Although there’s no doubt of Andrew Mackinlay’s unionist sympathies, these are not exclusive. You fail to capture the essence of the man if you stereotype him as simply a DUP supporter or anything else. He is in fact that rare animal, a one man awkward squad who genuinely believes in Parliament. And he ‘s that even rarer creature, an English MP with a real interest in our affairs. Regularly, he was one of only two of three Labour backbenchers present in the chamber for Northern Ireland business and you could be sure he wasn’t there only at the behest of the whips. In the days before the restoration of the Assembly, he used to rail to me about the laziness of (named) NI MPs who failed to turn up for duty. He felt he had to fill in for them. Fascinated by the part played by Irish MPs in the past who were even more than a nuisance to government than he’s been, he deplored the use as a workman’s dumping ground of a corridor where portraits hang of the old Irish Nationalist party and a bust of their last leader John Redmond is displayed. He liked pointing out this was adjacent to Committee Room 14 where Parnell was finally denounced and more recently Gordon Brown has had to endure almost equally uncomfortable sessions.

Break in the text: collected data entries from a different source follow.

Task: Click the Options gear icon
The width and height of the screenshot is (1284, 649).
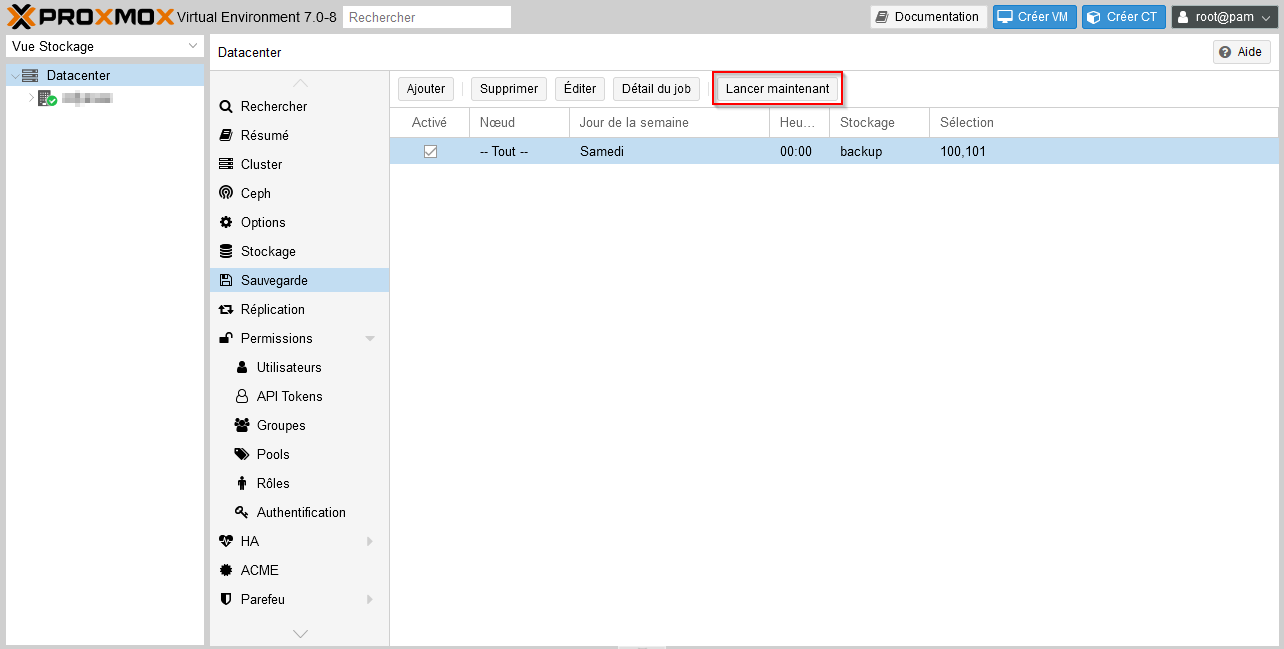Action: click(x=226, y=222)
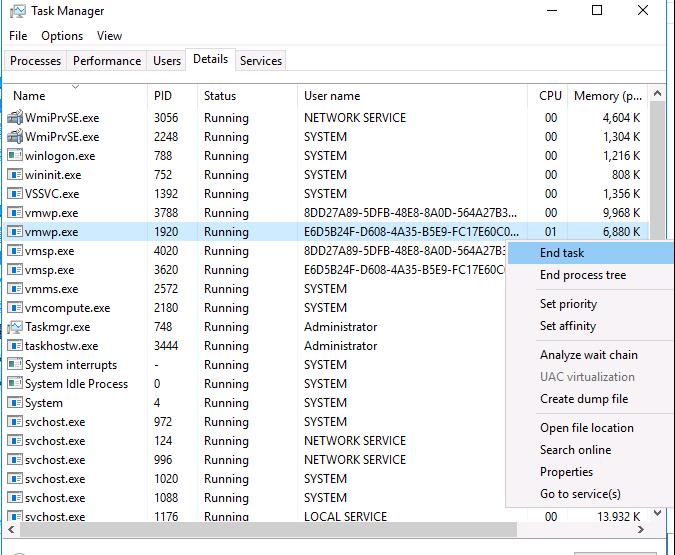Select the vmms.exe process row
The height and width of the screenshot is (555, 675).
coord(150,289)
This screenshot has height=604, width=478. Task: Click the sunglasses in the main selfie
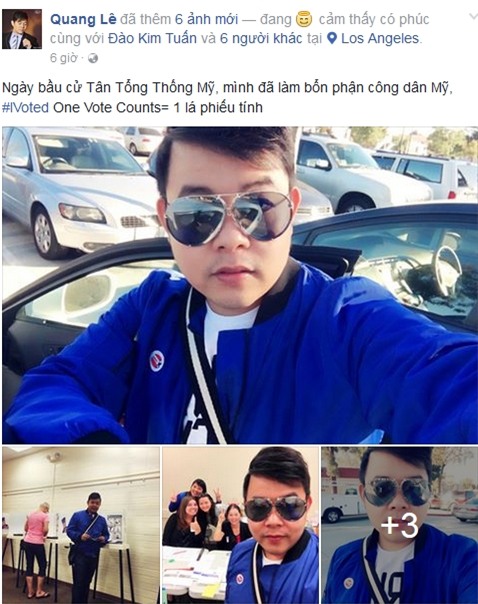tap(230, 218)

I believe it was Mackinlay’s loathing for so much secret negotiation and the railroading of Northern Ireland business in all those one day Acts during Direct Rule that sparked his interest in our affairs. This was fuelled by his later sense of outrage that abstentionist Sinn Fein MPs seemed to be favoured over NI MPs participating in Parliament including the SDLP. He felt deceived by Blair and never forgave him over Iraq. He’s been a remorseless critic of government secrecy, a constant prober himself, even to the extent of attracting a warning from Downing St that he might have been targeted as a fall guy in the murky struggle between Russian oligarchs and Putin’s state. A small man physically and perhaps more than a bit chippy, he was always sensitive to the idea of anybody within his range being taken for a ride. That instinct I think goes quite a way to explaining his belligerence towards David Kelly whom he accused of being “chaff” and “a fall guy” at that fatal committee hearing. Mackinlay believed he was supporting Kelly not attacking him. Although shaken by the suicide and the flood of public and private abuse he received, he remains basically unrepentant. Only last week he unsuccessfully tried to have Irish citizens born in the Republic after 1949 recognised as British citizens. He’s been as keen on effective border security as on the common travel area. A continual bee in his bonnet has been the mangement of police officers in NI ports and airports. Never one to duck the hard cases, Mackinlay called for the release of GCHQ files on conversations between alleged Omagh bombers. He also supports the lifting of the constitutional bar on Catholics succeeding to the throne. On his retirement, I believe he intends to spend a lot of time at his (unsubsidised) home in Co Down. I doubt if we’ve heard the last of him.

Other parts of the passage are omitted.